A play about bodies, and the minds that sculpt them, Stripped gradually peels away the layers of hypocritical gloss that shroud the politics of gender. Ollie poses as Lola’s life model: whilst they both pretend to be strangers from the outset, we come to realise the lasting implications of an evening they once shared.
Charles Reston, as Ollie, and Antonia Kinlay, as Lola, tentatively enter the stage as actors, who seem to be consciously performing ulterior versions of themselves. Writer Hew Rous-Eyre builds their dialogue out of stereotypes, as their respective opinions are gendered, and then polarised.

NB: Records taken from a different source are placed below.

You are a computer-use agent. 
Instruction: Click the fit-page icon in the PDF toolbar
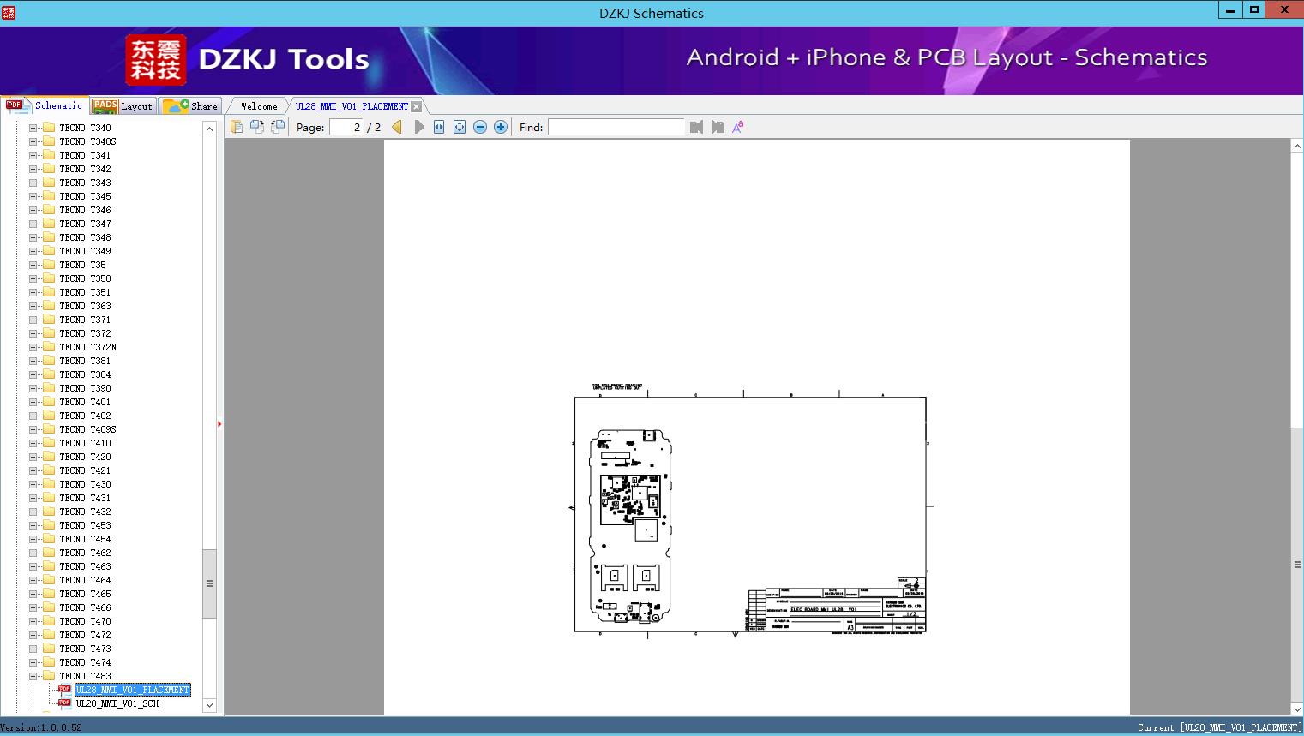460,127
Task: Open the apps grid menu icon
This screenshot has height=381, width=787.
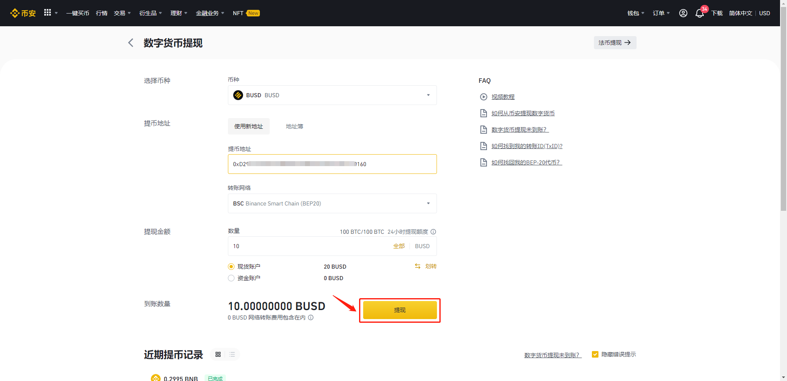Action: point(48,13)
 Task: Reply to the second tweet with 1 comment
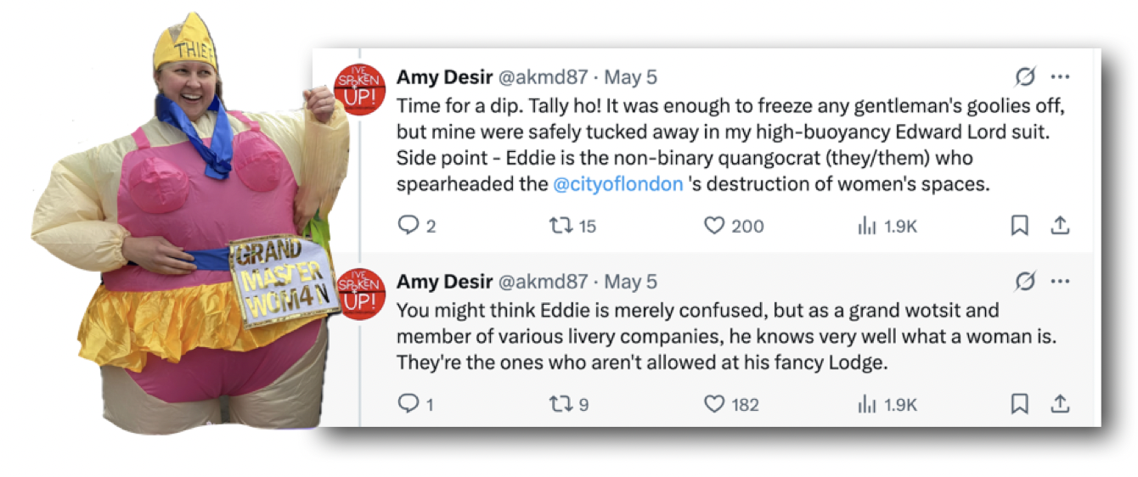click(x=415, y=405)
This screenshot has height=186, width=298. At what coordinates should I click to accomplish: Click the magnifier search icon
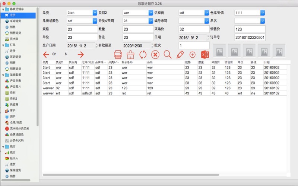[168, 55]
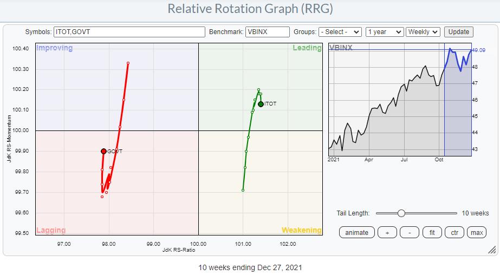Viewport: 500px width, 275px height.
Task: Click the Weakening quadrant label
Action: [x=301, y=230]
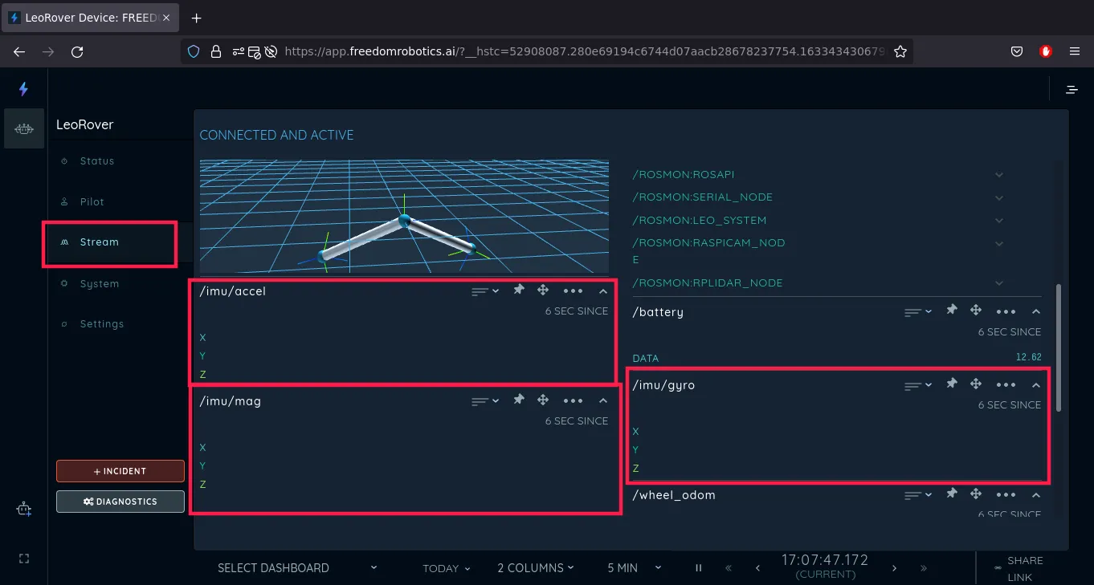This screenshot has height=585, width=1094.
Task: Collapse the /imu/accel panel
Action: 603,290
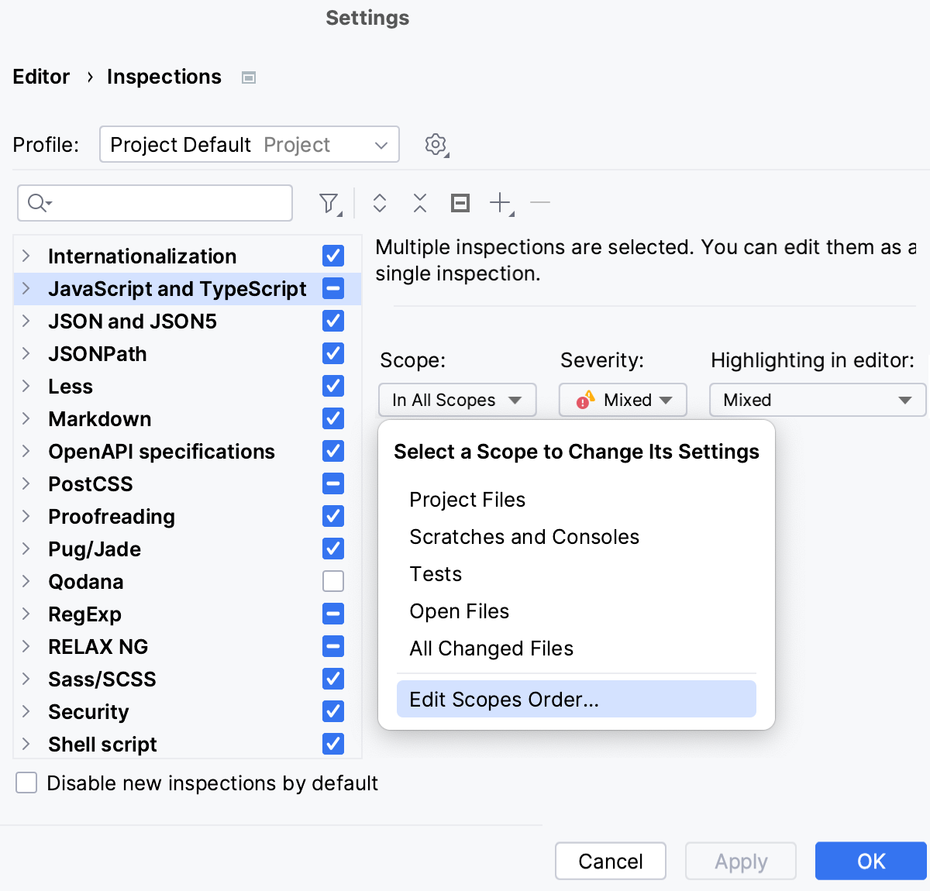
Task: Open the Severity Mixed dropdown
Action: [622, 400]
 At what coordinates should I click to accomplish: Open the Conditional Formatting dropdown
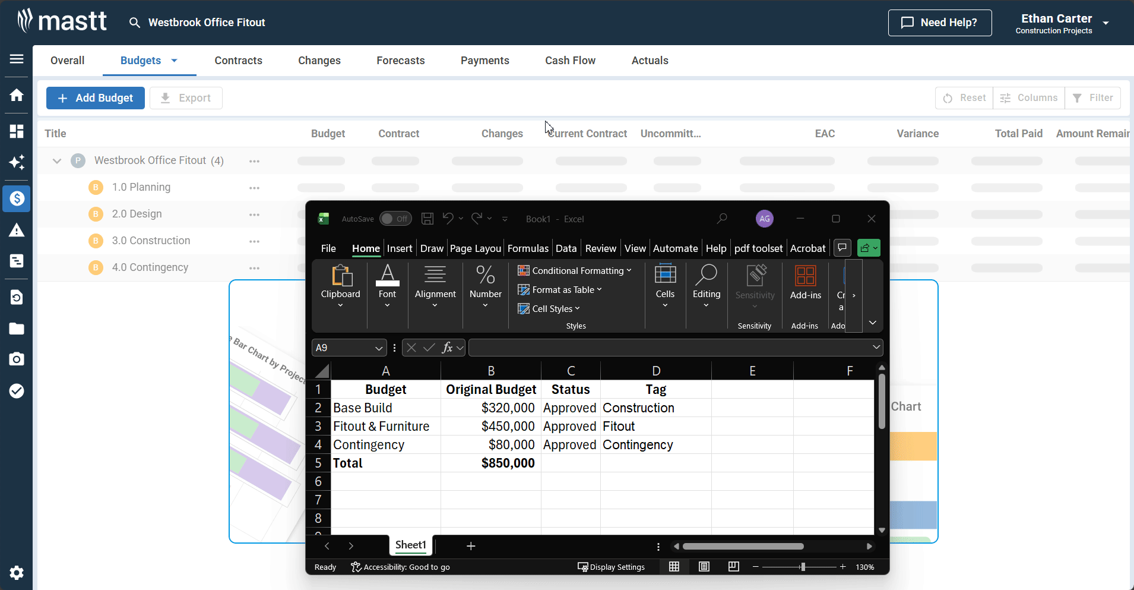coord(575,271)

Lola appears to be the nonchalant, self-assured feminist, whilst Ollie is the nauseatingly woke “beta” male, chronically lacking in self-awareness. To begin with, their characters are hilariously armed with unconvincing millennial sarcasm, pointing to our necessary reliance (as writers, actors, directors, audience members, and citizens in a sexist society) on stereotype, as a means of navigating the treacherous realm of the #MeToo movement. Yet this thin veneer of cliché decomposes slowly and beautifully, as the narrative is literally stripped away. Layers give way to layers, and various complexities rise and pop like soapy bubbles, leaving a provocative sting rather than a tangible conclusion.
Ollie not only commandeers Lola’s body through rape, but his process of fictionalisation re-writes her trauma into his fairy tale. Her body becomes a text intended to temper his loneliness and fuel romantic fantasy, posing questions about the ethical consequences of bending people into fiction. There is a hardness to Lola, an inward-looking fear, a reactionary resistance to being read. I feel as though she plays to the idea of existing as a woman who has been sculpted by a man, thereby tracking the lasting consequences of rape. Just as Ollie and Lola seek to situate themselves within their own colliding narratives, we are forced to declare our own allegiance. In the same vein as Park Chan-Wook’s film ‘The Handmaiden’, the plot-twist threads together a seemingly bottomless conversation. As members of the audience, we are chucked into indeterminate waters.
Director Max Elton ensures that Stripped is indeed stripped-back. It is a play that shuns excess. Words are unfolded by wit, each thought picked up, turned around, and thrown back into the mix. There are no spare parts. Ollie’s Che Guevara poster, for example, not only validates Lola’s version of events by proving some sort of memory – it also embeds this notion of multi-faceted interpretability into the fabric of the play.
The play is sustained by a conversation. One that stops meandering about half an hour in, instead giving way to a pervasive interrogation. Lola’s studio space is littered with books by John Berger and Kate Tempest, yet it manages to adopt the atmosphere of a courtroom, muddling the boundary between the political and aesthetic impulses that underlie any work of art.
Ollie says it was romance whilst Lola says it was a rape. And the play asks us whether there is a distinction between these two narratives. We are made to question the frames we give to an event that is remembered, mis-remembered, or not at all remembered. Rape exists outside of memory, and outside of story-telling. And that is precisely why Stripped lingers awhile in the mind. It is a play that revolves around a paradoxical aim, attempting to grasp some sort of humanity that is wilfully placed outside of the theatrical realm.